Target pointing data:
*-*-*

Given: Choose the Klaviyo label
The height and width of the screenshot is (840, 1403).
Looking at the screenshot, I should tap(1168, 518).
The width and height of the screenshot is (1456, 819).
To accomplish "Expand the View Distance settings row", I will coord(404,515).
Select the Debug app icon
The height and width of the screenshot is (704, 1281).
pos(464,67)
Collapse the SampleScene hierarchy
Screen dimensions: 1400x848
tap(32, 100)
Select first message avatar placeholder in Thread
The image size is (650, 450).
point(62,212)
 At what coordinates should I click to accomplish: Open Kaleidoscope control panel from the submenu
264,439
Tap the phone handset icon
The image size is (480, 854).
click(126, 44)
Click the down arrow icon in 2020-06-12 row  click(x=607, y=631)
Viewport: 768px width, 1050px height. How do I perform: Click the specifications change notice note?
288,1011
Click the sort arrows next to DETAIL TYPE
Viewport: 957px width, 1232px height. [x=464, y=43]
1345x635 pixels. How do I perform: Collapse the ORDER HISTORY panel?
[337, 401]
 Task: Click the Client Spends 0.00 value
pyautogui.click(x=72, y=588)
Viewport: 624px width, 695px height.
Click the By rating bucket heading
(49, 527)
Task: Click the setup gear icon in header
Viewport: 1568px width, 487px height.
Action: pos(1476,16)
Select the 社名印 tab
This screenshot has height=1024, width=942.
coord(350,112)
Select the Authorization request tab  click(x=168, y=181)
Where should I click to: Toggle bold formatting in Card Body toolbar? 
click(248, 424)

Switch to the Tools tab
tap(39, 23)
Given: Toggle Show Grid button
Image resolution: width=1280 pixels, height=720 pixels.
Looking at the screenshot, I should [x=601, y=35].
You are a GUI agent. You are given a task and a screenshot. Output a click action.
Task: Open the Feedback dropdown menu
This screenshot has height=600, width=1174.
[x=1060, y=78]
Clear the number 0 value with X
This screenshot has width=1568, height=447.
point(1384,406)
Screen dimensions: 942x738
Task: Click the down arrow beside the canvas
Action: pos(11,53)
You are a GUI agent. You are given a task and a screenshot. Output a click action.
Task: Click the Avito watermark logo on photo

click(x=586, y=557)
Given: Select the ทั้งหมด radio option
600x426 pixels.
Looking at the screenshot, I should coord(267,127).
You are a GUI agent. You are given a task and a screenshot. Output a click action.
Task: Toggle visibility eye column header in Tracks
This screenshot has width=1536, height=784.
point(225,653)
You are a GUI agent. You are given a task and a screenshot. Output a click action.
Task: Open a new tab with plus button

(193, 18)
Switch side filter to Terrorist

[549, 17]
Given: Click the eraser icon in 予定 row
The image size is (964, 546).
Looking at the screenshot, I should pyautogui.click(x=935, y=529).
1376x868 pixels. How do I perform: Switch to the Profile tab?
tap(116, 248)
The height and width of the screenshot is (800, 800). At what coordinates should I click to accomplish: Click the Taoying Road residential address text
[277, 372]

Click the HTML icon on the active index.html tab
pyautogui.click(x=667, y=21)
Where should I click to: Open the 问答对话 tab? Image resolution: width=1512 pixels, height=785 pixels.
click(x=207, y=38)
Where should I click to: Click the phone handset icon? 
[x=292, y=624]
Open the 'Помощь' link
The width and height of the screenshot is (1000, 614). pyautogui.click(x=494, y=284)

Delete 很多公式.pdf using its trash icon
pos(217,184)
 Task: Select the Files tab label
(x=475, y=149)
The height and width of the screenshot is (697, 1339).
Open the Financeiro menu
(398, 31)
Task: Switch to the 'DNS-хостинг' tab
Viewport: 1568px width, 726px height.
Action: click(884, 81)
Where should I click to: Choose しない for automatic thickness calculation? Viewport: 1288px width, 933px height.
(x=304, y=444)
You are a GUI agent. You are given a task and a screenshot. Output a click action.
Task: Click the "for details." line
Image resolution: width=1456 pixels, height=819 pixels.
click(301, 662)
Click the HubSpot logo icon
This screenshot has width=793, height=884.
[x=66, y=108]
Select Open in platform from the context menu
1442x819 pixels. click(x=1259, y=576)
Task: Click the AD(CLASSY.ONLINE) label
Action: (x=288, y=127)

*-*-*

WRITTEN REQUEST:
Output as a JSON list of strings the rows beginning with the line containing "Where should I click to: Toggle" and running through the line containing "Looking at the screenshot, I should [x=601, y=35].", one string per line, skipping blank lines.

RESPONSE BELOW:
[
  "Where should I click to: Toggle bold formatting in Card Body toolbar? ",
  "click(248, 424)",
  "Switch to the Tools tab",
  "tap(39, 23)",
  "Given: Toggle Show Grid button",
  "Image resolution: width=1280 pixels, height=720 pixels.",
  "Looking at the screenshot, I should [x=601, y=35]."
]